When you are obsessed with another culture, you tend to ponder its nature in every detail: what did people wear, how did they cook, where did they go for recreation and how long did they live. Everything is of interest including bathing rituals. I think about modern man’s focus on cleanliness (witness the plethora of products on market shelves) and wonder how people lived with dirt and grime—and no washing machine! Wow. They had to rub it out at the river’s edge on themselves or their clothing.

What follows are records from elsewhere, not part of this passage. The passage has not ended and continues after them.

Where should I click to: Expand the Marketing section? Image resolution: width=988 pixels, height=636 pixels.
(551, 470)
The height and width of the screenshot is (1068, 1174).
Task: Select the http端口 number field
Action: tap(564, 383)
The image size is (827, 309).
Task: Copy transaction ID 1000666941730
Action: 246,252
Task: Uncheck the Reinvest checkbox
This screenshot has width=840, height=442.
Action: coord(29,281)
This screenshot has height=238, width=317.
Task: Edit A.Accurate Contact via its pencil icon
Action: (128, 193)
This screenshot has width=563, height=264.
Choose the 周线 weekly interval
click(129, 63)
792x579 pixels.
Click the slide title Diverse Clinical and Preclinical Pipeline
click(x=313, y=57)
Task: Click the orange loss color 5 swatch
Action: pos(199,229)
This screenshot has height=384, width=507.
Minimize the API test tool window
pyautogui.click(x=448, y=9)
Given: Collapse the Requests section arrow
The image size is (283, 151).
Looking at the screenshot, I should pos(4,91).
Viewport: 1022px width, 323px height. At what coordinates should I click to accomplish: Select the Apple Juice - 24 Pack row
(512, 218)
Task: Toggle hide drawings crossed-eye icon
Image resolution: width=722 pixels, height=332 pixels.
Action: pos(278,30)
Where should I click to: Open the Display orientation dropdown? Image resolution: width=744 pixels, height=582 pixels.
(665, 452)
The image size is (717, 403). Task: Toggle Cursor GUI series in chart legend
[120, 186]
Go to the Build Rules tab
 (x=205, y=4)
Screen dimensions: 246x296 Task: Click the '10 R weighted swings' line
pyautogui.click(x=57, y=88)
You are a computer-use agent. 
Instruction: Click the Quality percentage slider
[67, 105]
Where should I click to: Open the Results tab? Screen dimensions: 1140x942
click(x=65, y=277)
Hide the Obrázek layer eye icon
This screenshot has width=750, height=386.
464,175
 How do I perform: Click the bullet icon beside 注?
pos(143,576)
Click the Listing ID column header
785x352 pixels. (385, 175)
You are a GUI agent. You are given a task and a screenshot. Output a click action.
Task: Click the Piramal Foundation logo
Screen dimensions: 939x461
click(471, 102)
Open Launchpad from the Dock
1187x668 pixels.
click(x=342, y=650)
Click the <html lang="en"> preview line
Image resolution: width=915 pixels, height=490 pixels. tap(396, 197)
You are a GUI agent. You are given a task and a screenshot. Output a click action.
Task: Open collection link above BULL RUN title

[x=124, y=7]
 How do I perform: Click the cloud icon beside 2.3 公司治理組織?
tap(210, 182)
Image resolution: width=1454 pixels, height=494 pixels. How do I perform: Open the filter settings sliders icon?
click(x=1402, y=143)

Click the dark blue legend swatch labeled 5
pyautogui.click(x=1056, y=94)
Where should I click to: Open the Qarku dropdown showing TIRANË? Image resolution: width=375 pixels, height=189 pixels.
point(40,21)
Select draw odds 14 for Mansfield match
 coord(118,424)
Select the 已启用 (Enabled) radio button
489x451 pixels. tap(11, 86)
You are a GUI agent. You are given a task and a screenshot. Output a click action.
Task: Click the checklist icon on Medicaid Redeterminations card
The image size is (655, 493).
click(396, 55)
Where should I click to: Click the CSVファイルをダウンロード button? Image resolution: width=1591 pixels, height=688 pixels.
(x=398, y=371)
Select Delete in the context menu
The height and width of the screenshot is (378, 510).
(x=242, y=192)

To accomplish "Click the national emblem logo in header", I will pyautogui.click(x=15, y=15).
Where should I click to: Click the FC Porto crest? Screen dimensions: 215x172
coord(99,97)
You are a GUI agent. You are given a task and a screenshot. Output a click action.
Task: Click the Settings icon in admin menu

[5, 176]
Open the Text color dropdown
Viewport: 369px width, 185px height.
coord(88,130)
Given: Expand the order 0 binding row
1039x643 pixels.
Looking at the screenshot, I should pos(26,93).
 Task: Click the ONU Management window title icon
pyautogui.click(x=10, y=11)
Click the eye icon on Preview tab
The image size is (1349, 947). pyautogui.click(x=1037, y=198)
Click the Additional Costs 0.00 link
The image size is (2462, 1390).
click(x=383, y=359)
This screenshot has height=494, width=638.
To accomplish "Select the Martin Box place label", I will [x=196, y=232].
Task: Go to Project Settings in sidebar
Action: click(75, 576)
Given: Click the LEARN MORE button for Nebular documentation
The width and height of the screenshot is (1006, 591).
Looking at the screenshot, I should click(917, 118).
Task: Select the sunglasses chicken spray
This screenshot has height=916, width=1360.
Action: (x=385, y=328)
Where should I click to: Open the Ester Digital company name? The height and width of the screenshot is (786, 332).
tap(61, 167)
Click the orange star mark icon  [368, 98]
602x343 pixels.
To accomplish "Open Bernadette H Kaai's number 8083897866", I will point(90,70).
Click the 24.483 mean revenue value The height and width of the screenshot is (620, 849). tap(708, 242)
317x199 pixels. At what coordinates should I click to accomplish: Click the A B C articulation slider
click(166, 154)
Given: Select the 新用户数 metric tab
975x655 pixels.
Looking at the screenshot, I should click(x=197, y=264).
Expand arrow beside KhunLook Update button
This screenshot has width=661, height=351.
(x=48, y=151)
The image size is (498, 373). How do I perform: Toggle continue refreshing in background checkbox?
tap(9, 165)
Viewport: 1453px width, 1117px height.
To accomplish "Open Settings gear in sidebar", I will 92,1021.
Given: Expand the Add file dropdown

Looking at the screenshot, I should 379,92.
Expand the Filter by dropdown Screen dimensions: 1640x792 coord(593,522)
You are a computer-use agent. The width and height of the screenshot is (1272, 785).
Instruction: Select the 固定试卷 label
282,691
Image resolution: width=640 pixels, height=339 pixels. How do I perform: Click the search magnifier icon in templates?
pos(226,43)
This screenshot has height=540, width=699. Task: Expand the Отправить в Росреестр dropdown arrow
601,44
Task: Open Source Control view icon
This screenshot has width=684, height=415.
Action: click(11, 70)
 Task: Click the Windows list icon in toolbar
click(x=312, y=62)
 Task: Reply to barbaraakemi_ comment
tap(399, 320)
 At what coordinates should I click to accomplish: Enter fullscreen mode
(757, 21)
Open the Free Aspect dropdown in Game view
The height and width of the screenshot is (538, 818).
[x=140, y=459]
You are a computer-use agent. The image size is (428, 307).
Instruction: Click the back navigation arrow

I know they had amazing baths in ancient Rome and no doubt some type existed in Egypt. After all, they were an advanced society with ample access to water. I am sure that it was environmentally friendly according to today’s standards given the natural resources used. Now our water heaters eat up energy and the world is evolving toward tankless models to stem the tide of waste. If people are going on paleo diets, why not adapt old bathing procedures and be mindful of the need to go green.
Heating water was no doubt an issue for the Egyptians who had to use fire instead of an electric or gas appliance. We can’t do that safely today although in the late 19th century, this was the mode of operation, especially in the Old West. It was a long process so family members had to use the same water until it turned cold. I imagine this is true for the Egyptians, except maybe Cleopatra, who got her own bath all to herself, complete with essential perfumes and oils.
Since you can’t replicate the old ways of the ancient world, you can only do what you can these days to be judicious with energy usage and feel more responsible. Taking shorter showers and smaller baths is certainly useful in this regard. Tankless water heaters are the major methods of choice to save money on utilities (source: https://tanklesscenter.net/environmentally-friendly/). If we all got a new unit, imagine the savings worldwide. You are right in line with the Egyptians who certainly went tankless by necessity! Ha! So we can emulate them in spirit by not storing water at a high temperature, even when not in use. Like them, we use water when needed in the moment. In fact, there is no reason to do otherwise.